A rich, deep, layered growls thrums from him but it only makes her smile wider.
“Try it,” he snarls at her, “Or,” he lets his voice drop down into a low purr as her body presses flush against his for the first time and he feels the shiver that trembles through her at his change in tone even as his body sings in pleasure at her nearness, at the heat of her, the softness of her slim form so at odds with her sharp tongue.
Leaning down he grazes his lips gently against her neck and places his next words onto her skin like an intimate tattoo, “I can spend a very long time telling you with my hands and my lips and my tongue and my teeth why that would be a mistake, Nesta.”
He wraps his breath around her name like a prayer, like the first word ever spoken and the last that would leave his lips with his dying gasp.
Her eyes flutter closed, her body breathless and adrift against the solid anchor of him.
Then her eyes snap open and her voice is a soft, rich caress that makes him ache for her, “Later perhaps,” she says and that steely ice replaces the lust filled fire that had burned within her only a moment before; her voice now hard and sharp once more, “When you find your balls again and might be worth my time.”

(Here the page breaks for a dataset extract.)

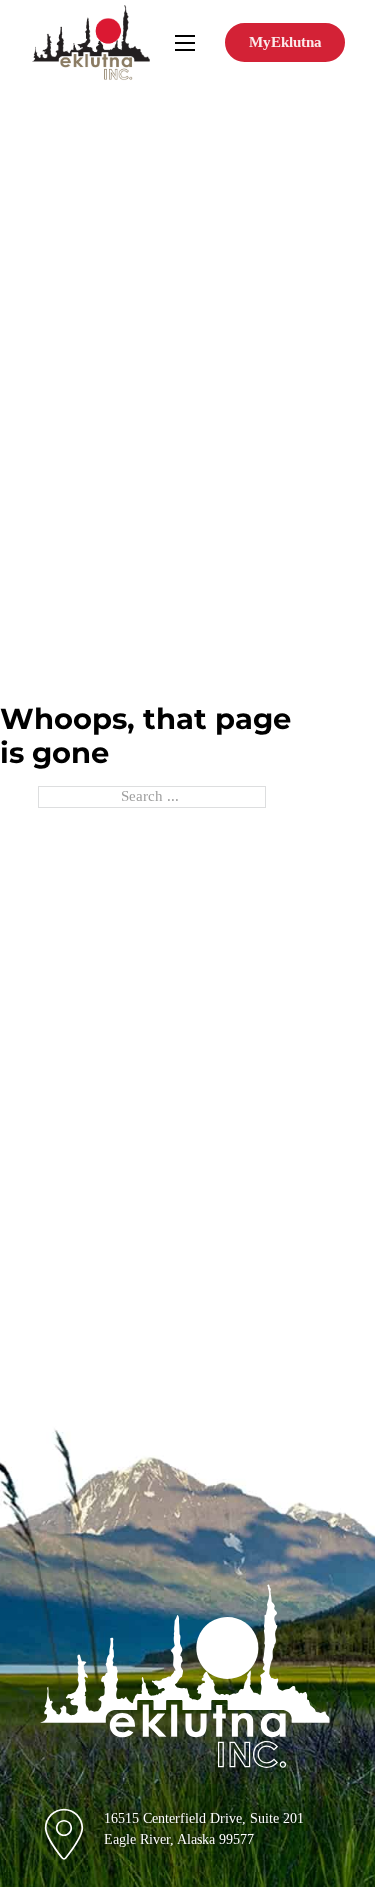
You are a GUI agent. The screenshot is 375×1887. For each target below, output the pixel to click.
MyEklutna (285, 42)
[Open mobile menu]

With that she peels herself from him, his body crying out in protest at the sudden loss of contact and walks away from him, cool and unfeeling as a winter breeze with an air that suggests she knows full well he’s watching every single step she takes, unable to look away from the sight of her leaving him hanging once more.
Just the lingering scent of her clinging to his clothes, to his lungs, to his being, hovering around him like a lingering haze of pipe smoke, snaring every sense and intoxicating every fibre of him, is enough to drive him wild and she knows it. Curse her she knows it.
The sound of Mor clicking her tongue behind him recalls him to his surroundings and makes him turn to face her.
“You,” she observes with grim amusement, her eyes on the door Nesta had just stalked through, leaving them alone on the balcony, “Are beyond fucked.”
And he was. Cauldron damn him he was.